§ ISTRUZIONI
Modifica il testo sostituendo "ricordi" con "memorie", poi riscrivi la parte che si apre con le parole "Il mio proposito, che" e si chiude con "sicuro e caldo.".

§ TESTO FORNITO
▽
Alla luce di questi fatti, in siffatte pagine, se voi lettori avrete la pazienza e la volontà necessarie, potrete assistere a quella che vuole essere “una confessione di vita”. Imparerete la mia storia, così come me medesima l’ha vissuta.
Il mio proposito, che mi accompagnerà e che animerà i miei scritti sino alla fine, sarà quello di divenire per voi, ciò che spesse volte viene definito “un libro aperto”. In quello che sarà un viaggio od anche un’odissea densa di ricordi, scoperte, domande e riflessioni. Dove voi, miei lettrici e lettori, indosserete le vesti di un aviatore o di un’Ulisse. O perché no? Entrambi. Ai posteri l’ardua sentenza.
Come per tutte le storie che si rispettino, anche questa ha un suo principio… Tutto ebbe inizio nel mese di gennaio, e più precisamente l’8 gennaio del 2002. A quel tempo ad un orario imprecisato, io vidi come si suol dire, la luce per la prima volta.
Uscii dal grembo materno, da quel rifugio così sicuro e caldo.
Bastò quest’unico gesto per catapultarmi verso un campo aperto, per me ignoto: Il mondo.
△
§ RIGHE ELENCATE
▽
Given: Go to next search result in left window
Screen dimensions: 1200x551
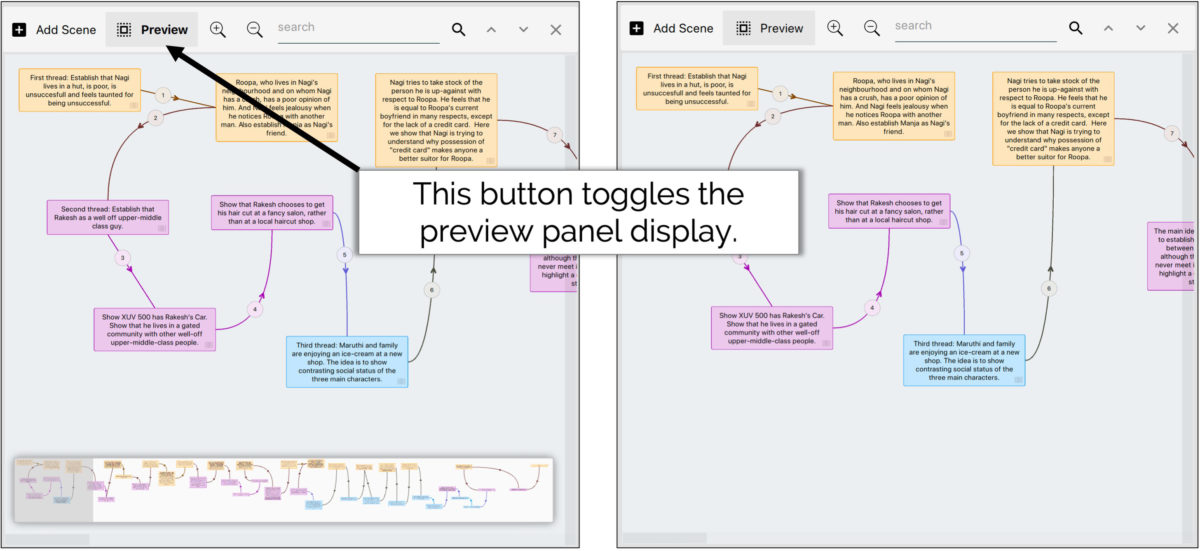Looking at the screenshot, I should (523, 30).

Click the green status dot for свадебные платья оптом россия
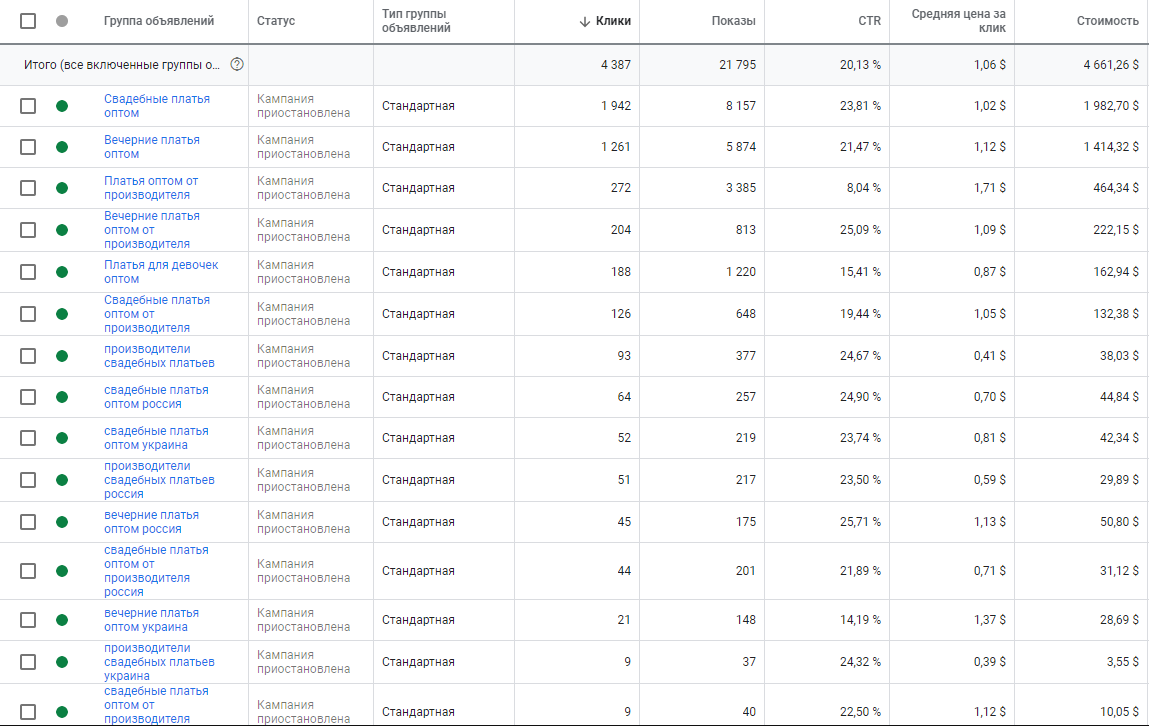coord(62,397)
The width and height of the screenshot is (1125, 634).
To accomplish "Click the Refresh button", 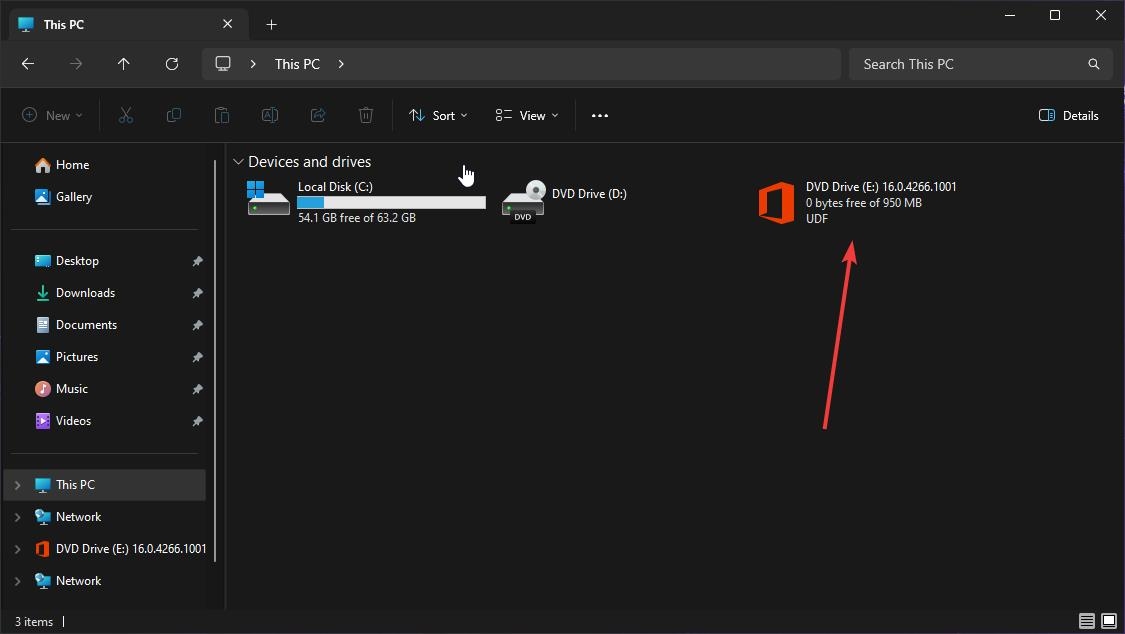I will pos(171,63).
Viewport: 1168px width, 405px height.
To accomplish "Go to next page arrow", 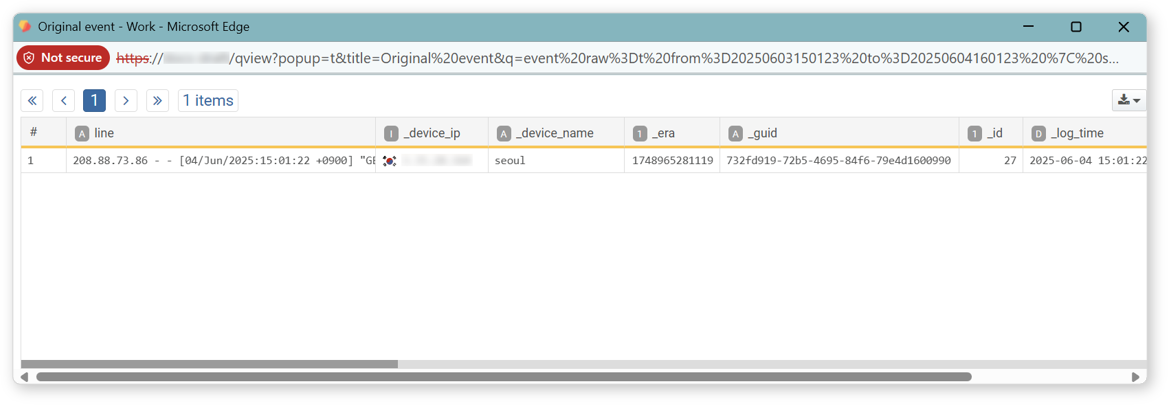I will click(125, 100).
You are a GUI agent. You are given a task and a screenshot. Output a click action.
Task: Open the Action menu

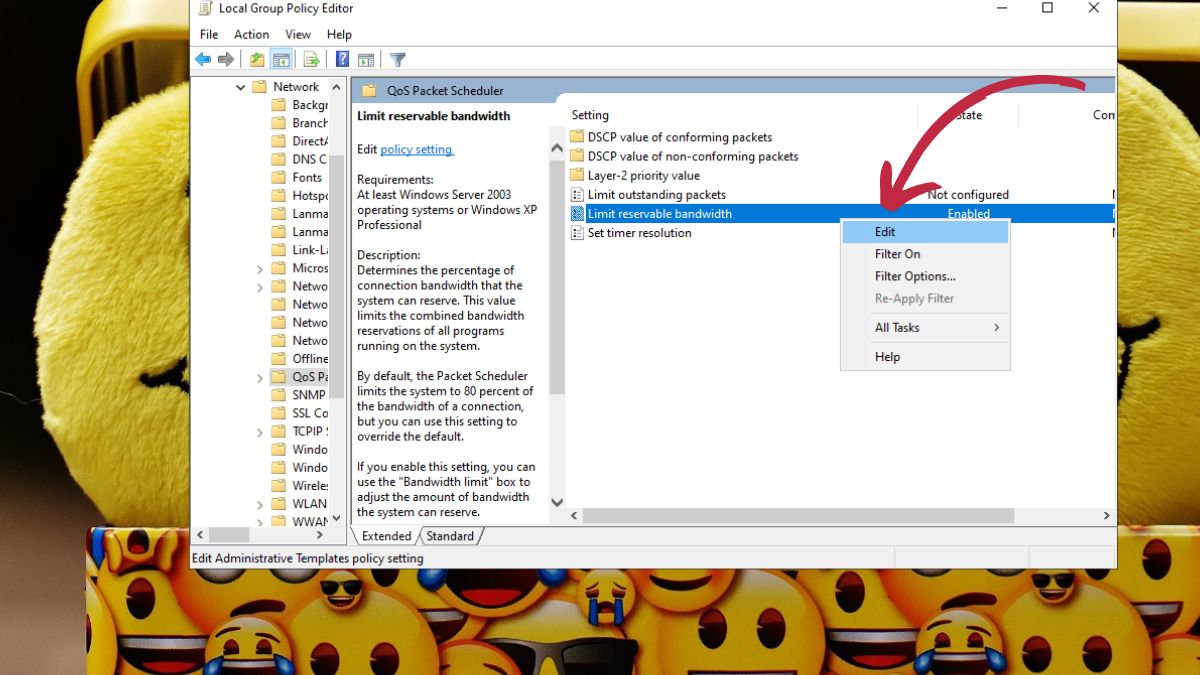click(251, 35)
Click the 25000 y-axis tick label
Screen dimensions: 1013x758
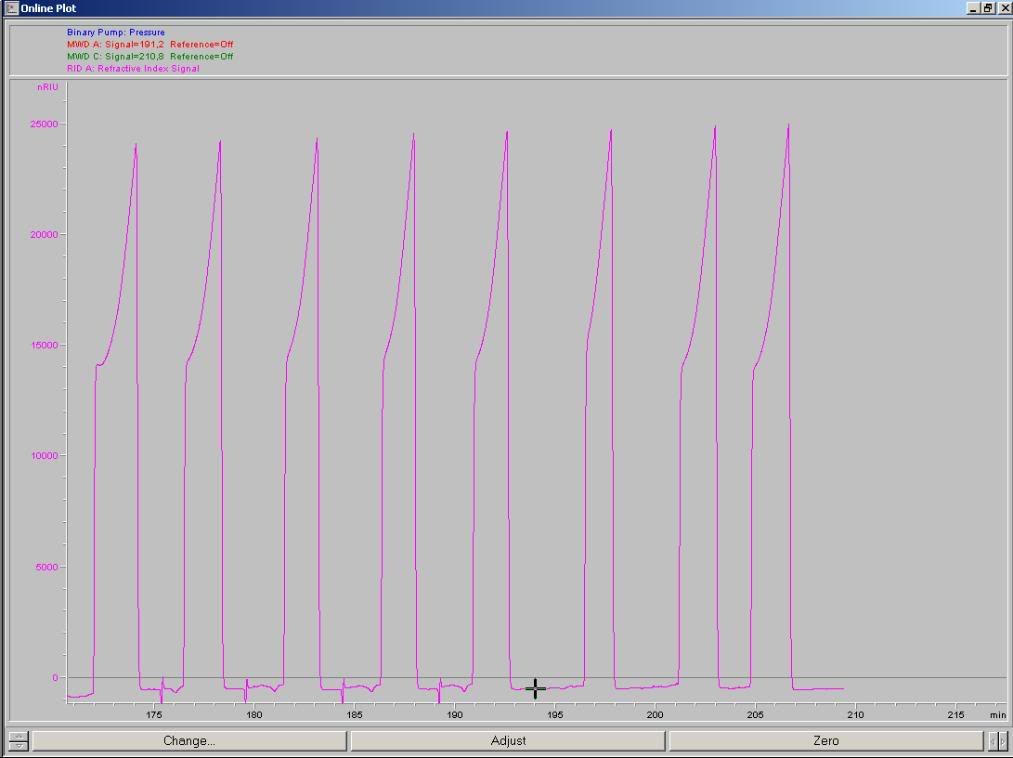[45, 124]
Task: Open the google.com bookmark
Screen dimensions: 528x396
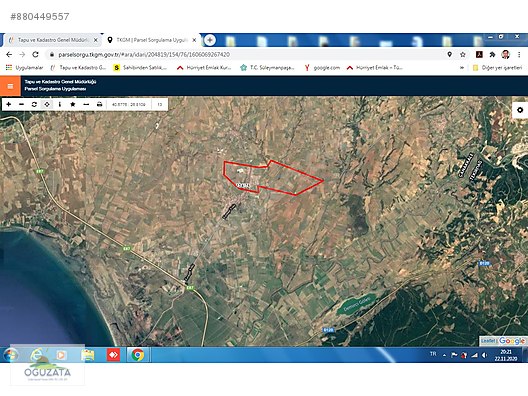Action: (x=322, y=68)
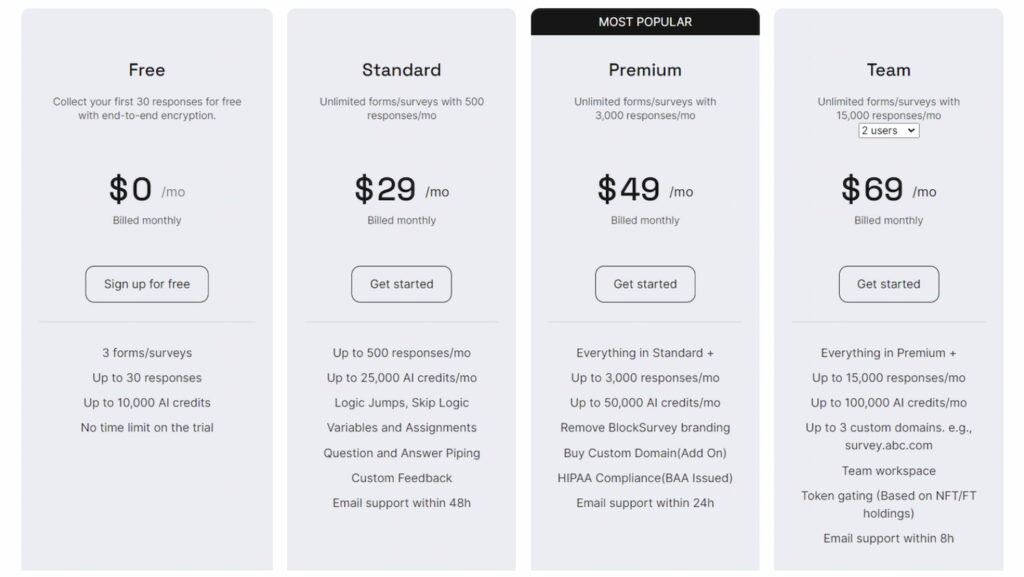Click "Logic Jumps, Skip Logic" feature
The width and height of the screenshot is (1024, 577).
pos(401,403)
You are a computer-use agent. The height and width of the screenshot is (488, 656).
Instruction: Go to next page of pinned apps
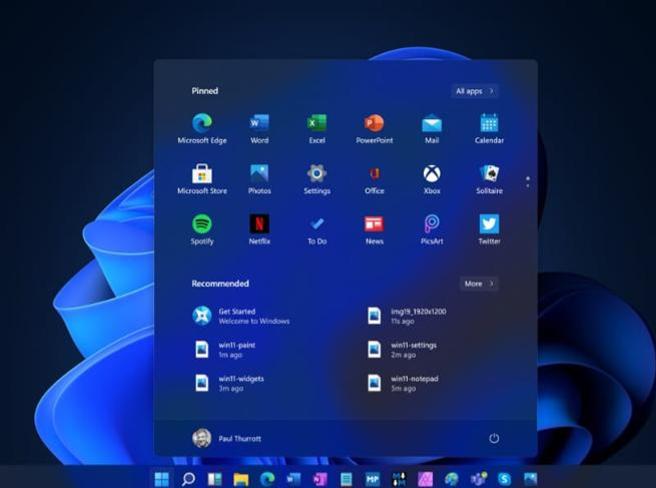(x=527, y=186)
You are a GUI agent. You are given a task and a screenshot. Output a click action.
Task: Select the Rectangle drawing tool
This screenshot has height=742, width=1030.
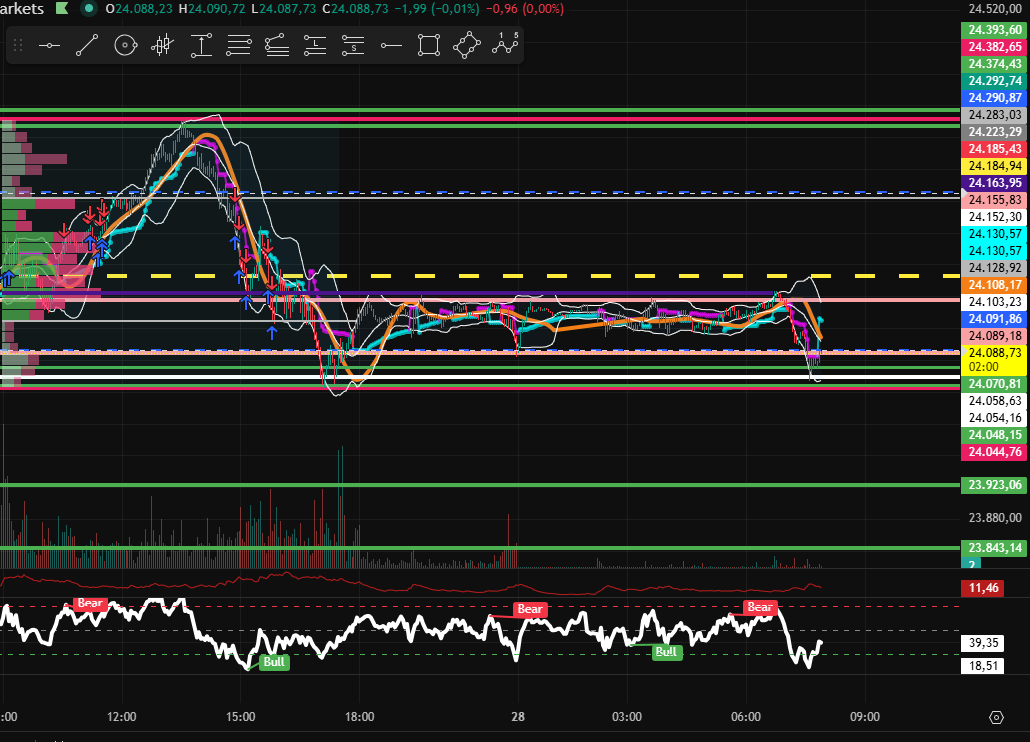pos(429,45)
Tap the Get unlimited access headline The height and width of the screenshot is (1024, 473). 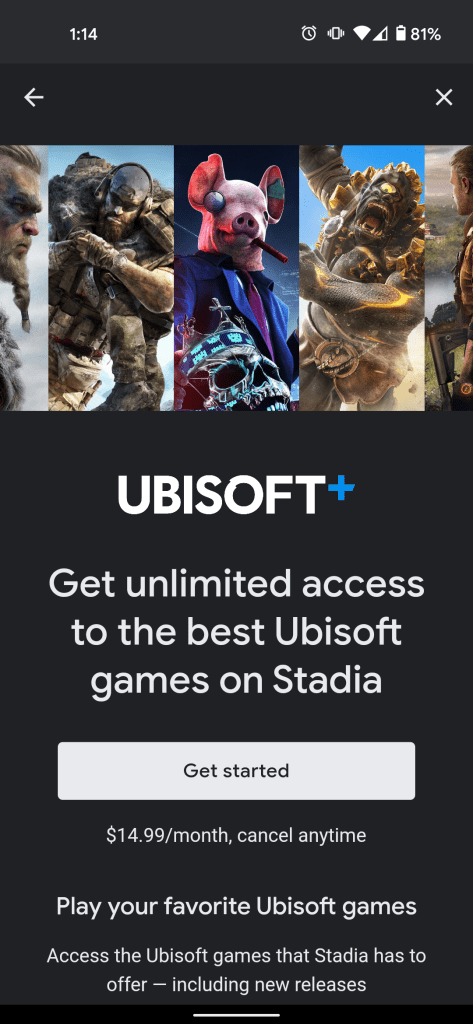(x=236, y=633)
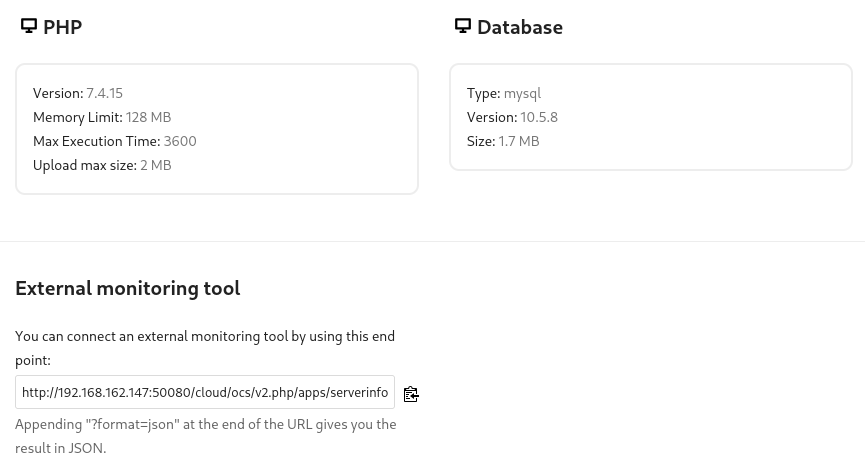
Task: Click the database Size 1.7 MB line
Action: coord(503,141)
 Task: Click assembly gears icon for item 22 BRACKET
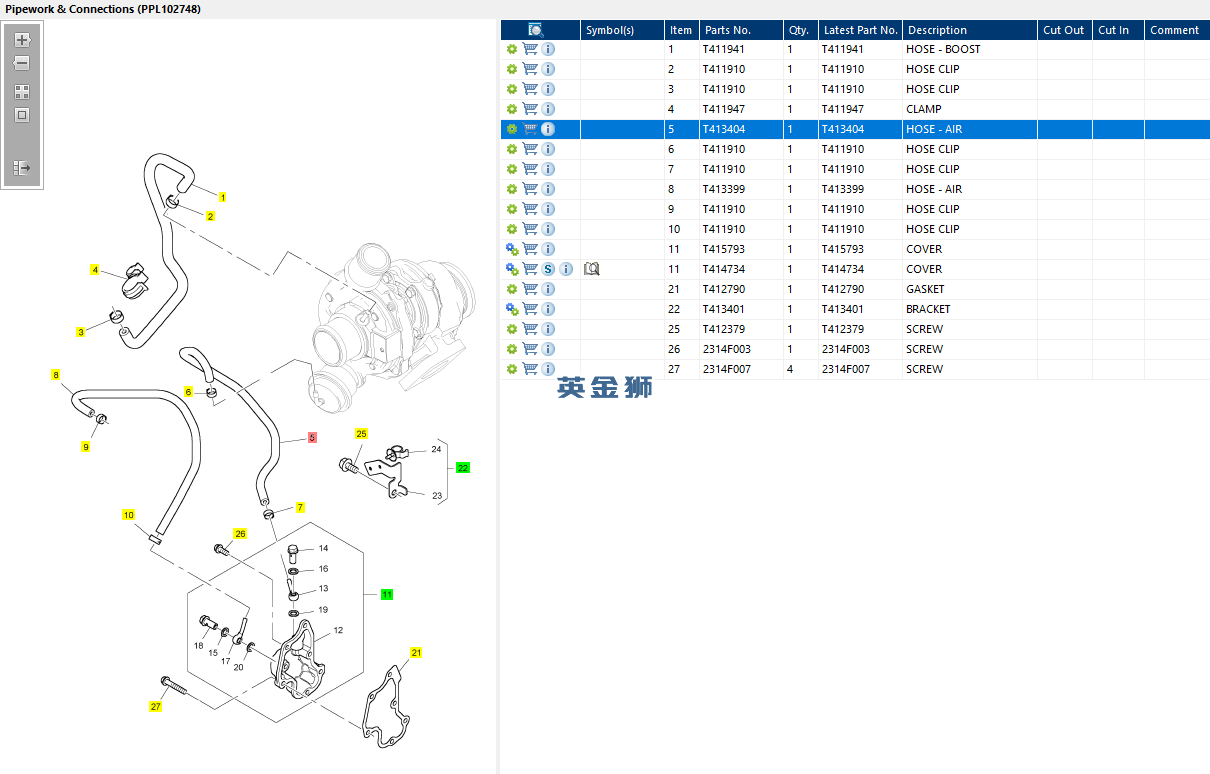tap(512, 309)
△
§ RISPOSTA
Il mio proposito, che mi accompagnerà e che animerà i miei scritti sino alla fine, sarà quello di divenire per voi, ciò che spesse volte viene definito “un libro aperto”. In quello che sarà un viaggio od anche un’odissea densa di memorie, scoperte, domande e riflessioni. Dove voi, miei lettrici e lettori, indosserete le vesti di un aviatore o di un’Ulisse. O perché no? Entrambi. Ai posteri l’ardua sentenza.
Come per tutte le storie che si rispettino, anche questa ha un suo principio… Tutto ebbe inizio nel mese di gennaio, e più precisamente l’8 gennaio del 2002. A quel tempo ad un orario imprecisato, io vidi come si suol dire, la luce per la prima volta.
Uscii dal grembo materno, da quel rifugio così sicuro e caldo.